[[ Task input open ]]

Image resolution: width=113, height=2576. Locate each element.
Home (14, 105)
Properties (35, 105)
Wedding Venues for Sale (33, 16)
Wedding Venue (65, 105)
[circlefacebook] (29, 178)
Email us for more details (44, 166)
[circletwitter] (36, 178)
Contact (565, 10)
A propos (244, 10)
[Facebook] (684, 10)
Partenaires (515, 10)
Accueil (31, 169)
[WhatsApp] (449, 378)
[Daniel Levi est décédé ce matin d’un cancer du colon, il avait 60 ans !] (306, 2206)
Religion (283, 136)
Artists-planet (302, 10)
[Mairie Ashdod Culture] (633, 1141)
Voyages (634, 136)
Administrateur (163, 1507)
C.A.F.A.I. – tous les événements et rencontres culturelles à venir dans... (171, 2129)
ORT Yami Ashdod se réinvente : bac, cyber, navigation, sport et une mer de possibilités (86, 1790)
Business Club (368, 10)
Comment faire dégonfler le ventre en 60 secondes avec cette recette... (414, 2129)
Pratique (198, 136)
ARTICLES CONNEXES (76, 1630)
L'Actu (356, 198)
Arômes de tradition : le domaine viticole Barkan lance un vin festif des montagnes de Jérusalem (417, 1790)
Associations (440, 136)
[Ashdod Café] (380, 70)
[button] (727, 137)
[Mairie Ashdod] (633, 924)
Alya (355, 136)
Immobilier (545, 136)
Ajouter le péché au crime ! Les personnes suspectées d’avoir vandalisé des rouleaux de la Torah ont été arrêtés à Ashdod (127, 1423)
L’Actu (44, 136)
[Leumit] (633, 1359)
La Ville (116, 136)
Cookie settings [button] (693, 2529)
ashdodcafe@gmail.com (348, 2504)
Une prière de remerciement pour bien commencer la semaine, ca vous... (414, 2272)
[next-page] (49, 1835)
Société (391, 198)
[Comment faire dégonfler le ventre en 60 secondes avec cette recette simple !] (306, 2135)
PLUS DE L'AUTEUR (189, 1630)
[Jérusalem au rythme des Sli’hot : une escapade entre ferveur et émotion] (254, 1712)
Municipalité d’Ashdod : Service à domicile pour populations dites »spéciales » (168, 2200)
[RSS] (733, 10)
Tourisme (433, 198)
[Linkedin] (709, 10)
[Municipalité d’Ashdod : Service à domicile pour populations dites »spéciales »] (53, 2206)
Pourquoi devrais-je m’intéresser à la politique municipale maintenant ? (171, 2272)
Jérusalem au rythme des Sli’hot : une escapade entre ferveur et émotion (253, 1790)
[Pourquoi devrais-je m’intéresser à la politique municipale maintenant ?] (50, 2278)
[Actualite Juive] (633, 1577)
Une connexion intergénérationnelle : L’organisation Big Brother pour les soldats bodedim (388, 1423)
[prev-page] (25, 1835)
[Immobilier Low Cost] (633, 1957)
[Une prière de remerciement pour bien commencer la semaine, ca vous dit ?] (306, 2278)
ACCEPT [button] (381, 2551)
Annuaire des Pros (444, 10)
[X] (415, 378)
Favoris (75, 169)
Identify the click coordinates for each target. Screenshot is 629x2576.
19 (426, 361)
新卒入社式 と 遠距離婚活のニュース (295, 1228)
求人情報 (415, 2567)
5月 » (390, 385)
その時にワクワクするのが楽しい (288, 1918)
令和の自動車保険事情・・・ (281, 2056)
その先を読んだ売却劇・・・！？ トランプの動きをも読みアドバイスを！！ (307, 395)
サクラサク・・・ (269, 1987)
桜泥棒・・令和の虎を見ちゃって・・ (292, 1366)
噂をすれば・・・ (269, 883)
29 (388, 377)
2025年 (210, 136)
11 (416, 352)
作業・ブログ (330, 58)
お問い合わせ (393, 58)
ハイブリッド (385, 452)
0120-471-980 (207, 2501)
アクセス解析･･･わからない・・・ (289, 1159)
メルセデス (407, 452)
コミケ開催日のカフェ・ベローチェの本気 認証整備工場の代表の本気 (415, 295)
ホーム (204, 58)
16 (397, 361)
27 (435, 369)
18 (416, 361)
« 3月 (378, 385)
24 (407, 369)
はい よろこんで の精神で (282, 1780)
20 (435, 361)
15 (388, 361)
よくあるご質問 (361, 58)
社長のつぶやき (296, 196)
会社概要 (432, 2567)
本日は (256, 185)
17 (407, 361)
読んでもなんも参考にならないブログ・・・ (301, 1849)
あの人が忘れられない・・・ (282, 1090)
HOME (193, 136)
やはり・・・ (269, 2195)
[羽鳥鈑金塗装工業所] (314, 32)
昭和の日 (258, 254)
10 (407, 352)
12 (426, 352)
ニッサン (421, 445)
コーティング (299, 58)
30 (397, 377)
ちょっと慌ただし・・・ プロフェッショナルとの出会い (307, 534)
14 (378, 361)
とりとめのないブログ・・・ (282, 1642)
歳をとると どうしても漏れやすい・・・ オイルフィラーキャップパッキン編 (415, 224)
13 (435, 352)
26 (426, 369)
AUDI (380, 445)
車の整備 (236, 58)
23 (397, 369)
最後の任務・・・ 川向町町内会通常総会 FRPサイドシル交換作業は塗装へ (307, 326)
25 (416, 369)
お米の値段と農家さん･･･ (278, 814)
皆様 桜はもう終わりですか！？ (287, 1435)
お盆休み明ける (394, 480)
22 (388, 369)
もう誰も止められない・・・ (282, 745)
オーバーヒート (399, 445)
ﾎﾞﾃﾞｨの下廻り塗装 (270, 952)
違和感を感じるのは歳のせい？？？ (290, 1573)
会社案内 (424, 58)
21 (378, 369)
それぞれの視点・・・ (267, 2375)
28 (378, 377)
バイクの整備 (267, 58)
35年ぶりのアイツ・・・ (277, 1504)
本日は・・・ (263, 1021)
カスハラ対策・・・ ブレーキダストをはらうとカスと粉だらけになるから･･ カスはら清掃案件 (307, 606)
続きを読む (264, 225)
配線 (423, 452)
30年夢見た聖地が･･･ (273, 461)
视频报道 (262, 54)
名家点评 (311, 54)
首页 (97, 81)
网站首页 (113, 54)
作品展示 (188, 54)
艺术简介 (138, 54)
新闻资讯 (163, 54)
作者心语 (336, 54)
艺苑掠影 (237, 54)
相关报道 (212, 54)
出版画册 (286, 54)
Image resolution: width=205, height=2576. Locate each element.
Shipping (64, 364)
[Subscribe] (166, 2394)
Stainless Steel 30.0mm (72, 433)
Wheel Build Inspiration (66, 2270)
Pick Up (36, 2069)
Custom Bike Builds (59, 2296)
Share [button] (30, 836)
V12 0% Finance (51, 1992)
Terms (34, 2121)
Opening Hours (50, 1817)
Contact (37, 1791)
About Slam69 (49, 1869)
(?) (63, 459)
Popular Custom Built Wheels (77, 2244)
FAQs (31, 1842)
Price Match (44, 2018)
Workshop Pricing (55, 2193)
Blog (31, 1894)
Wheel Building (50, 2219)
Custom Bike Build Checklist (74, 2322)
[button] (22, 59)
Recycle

[[ Task input closed ]]

■ **What is needed**: All the entries above must be repeated exactly as they were given.

■ **Exercise answer**:
Image resolution: width=113, height=2576. Locate each element.
Home (14, 105)
Properties (35, 105)
Wedding Venues for Sale (33, 16)
Wedding Venue (65, 105)
[circlefacebook] (29, 178)
Email us for more details (44, 166)
[circletwitter] (36, 178)
Contact (565, 10)
A propos (244, 10)
[Facebook] (684, 10)
Partenaires (515, 10)
Accueil (31, 169)
[WhatsApp] (449, 378)
[Daniel Levi est décédé ce matin d’un cancer du colon, il avait 60 ans !] (306, 2206)
Religion (283, 136)
Artists-planet (302, 10)
[Mairie Ashdod Culture] (633, 1141)
Voyages (634, 136)
Administrateur (163, 1507)
C.A.F.A.I. – tous les événements et rencontres culturelles à venir dans... (171, 2129)
ORT Yami Ashdod se réinvente : bac, cyber, navigation, sport et une mer de possibilités (86, 1790)
Business Club (368, 10)
Comment faire dégonfler le ventre en 60 secondes avec cette recette... (414, 2129)
Pratique (198, 136)
ARTICLES CONNEXES (76, 1630)
L'Actu (356, 198)
Arômes de tradition : le domaine viticole Barkan lance un vin festif des montagnes de Jérusalem (417, 1790)
Associations (440, 136)
[Ashdod Café] (380, 70)
[button] (727, 137)
[Mairie Ashdod] (633, 924)
Alya (355, 136)
Immobilier (545, 136)
Ajouter le péché au crime ! Les personnes suspectées d’avoir vandalisé des rouleaux de la Torah ont été arrêtés à Ashdod (127, 1423)
L’Actu (44, 136)
[Leumit] (633, 1359)
La Ville (116, 136)
Cookie settings [button] (693, 2529)
ashdodcafe@gmail.com (348, 2504)
Une prière de remerciement pour bien commencer la semaine, ca vous... (414, 2272)
[next-page] (49, 1835)
Société (391, 198)
[Comment faire dégonfler le ventre en 60 secondes avec cette recette simple !] (306, 2135)
PLUS DE L'AUTEUR (189, 1630)
[Jérusalem au rythme des Sli’hot : une escapade entre ferveur et émotion] (254, 1712)
Municipalité d’Ashdod : Service à domicile pour populations dites »spéciales » (168, 2200)
[RSS] (733, 10)
Tourisme (433, 198)
[Linkedin] (709, 10)
[Municipalité d’Ashdod : Service à domicile pour populations dites »spéciales »] (53, 2206)
Pourquoi devrais-je m’intéresser à la politique municipale maintenant ? (171, 2272)
Jérusalem au rythme des Sli’hot : une escapade entre ferveur et émotion (253, 1790)
[Pourquoi devrais-je m’intéresser à la politique municipale maintenant ?] (50, 2278)
[Actualite Juive] (633, 1577)
Une connexion intergénérationnelle : L’organisation Big Brother pour les soldats bodedim (388, 1423)
[prev-page] (25, 1835)
[Immobilier Low Cost] (633, 1957)
[Une prière de remerciement pour bien commencer la semaine, ca vous dit ?] (306, 2278)
ACCEPT [button] (381, 2551)
Annuaire des Pros (444, 10)
[X] (415, 378)
Favoris (75, 169)
Identify the click coordinates for each target. Screenshot is 629x2576.
19 (426, 361)
新卒入社式 と 遠距離婚活のニュース (295, 1228)
求人情報 (415, 2567)
5月 » (390, 385)
その時にワクワクするのが楽しい (288, 1918)
令和の自動車保険事情・・・ (281, 2056)
その先を読んだ売却劇・・・！？ トランプの動きをも読みアドバイスを！！ (307, 395)
サクラサク・・・ (269, 1987)
桜泥棒・・令和の虎を見ちゃって・・ (292, 1366)
噂をすれば・・・ (269, 883)
29 (388, 377)
2025年 (210, 136)
11 (416, 352)
作業・ブログ (330, 58)
お問い合わせ (393, 58)
ハイブリッド (385, 452)
0120-471-980 (207, 2501)
アクセス解析･･･わからない・・・ (289, 1159)
メルセデス (407, 452)
コミケ開催日のカフェ・ベローチェの本気 認証整備工場の代表の本気 (415, 295)
ホーム (204, 58)
16 (397, 361)
27 (435, 369)
18 (416, 361)
« 3月 (378, 385)
24 (407, 369)
はい よろこんで の精神で (282, 1780)
20 (435, 361)
15 (388, 361)
よくあるご質問 (361, 58)
社長のつぶやき (296, 196)
会社概要 (432, 2567)
本日は (256, 185)
17 (407, 361)
読んでもなんも参考にならないブログ・・・ (301, 1849)
あの人が忘れられない・・・ (282, 1090)
HOME (193, 136)
やはり・・・ (269, 2195)
[羽鳥鈑金塗装工業所] (314, 32)
昭和の日 (258, 254)
10 (407, 352)
12 (426, 352)
ニッサン (421, 445)
コーティング (299, 58)
30 (397, 377)
ちょっと慌ただし・・・ プロフェッショナルとの出会い (307, 534)
14 (378, 361)
とりとめのないブログ・・・ (282, 1642)
歳をとると どうしても漏れやすい・・・ オイルフィラーキャップパッキン編 (415, 224)
13 (435, 352)
26 (426, 369)
AUDI (380, 445)
車の整備 (236, 58)
23 (397, 369)
最後の任務・・・ 川向町町内会通常総会 FRPサイドシル交換作業は塗装へ (307, 326)
25 (416, 369)
お米の値段と農家さん･･･ (278, 814)
皆様 桜はもう終わりですか！？ (287, 1435)
お盆休み明ける (394, 480)
22 (388, 369)
もう誰も止められない・・・ (282, 745)
オーバーヒート (399, 445)
ﾎﾞﾃﾞｨの下廻り塗装 (270, 952)
違和感を感じるのは歳のせい？？？ (290, 1573)
会社案内 (424, 58)
21 (378, 369)
それぞれの視点・・・ (267, 2375)
28 (378, 377)
バイクの整備 (267, 58)
35年ぶりのアイツ・・・ (277, 1504)
本日は・・・ (263, 1021)
カスハラ対策・・・ ブレーキダストをはらうとカスと粉だらけになるから･･ カスはら清掃案件 (307, 606)
続きを読む (264, 225)
配線 (423, 452)
30年夢見た聖地が･･･ (273, 461)
视频报道 (262, 54)
名家点评 (311, 54)
首页 (97, 81)
网站首页 (113, 54)
作品展示 (188, 54)
艺术简介 (138, 54)
新闻资讯 (163, 54)
作者心语 (336, 54)
艺苑掠影 (237, 54)
相关报道 (212, 54)
出版画册 (286, 54)
Image resolution: width=205, height=2576. Locate each element.
Shipping (64, 364)
[Subscribe] (166, 2394)
Stainless Steel 30.0mm (72, 433)
Wheel Build Inspiration (66, 2270)
Pick Up (36, 2069)
Custom Bike Builds (59, 2296)
Share [button] (30, 836)
V12 0% Finance (51, 1992)
Terms (34, 2121)
Opening Hours (50, 1817)
Contact (37, 1791)
About Slam69 (49, 1869)
(?) (63, 459)
Popular Custom Built Wheels (77, 2244)
FAQs (31, 1842)
Price Match (44, 2018)
Workshop Pricing (55, 2193)
Blog (31, 1894)
Wheel Building (50, 2219)
Custom Bike Build Checklist (74, 2322)
[button] (22, 59)
Recycle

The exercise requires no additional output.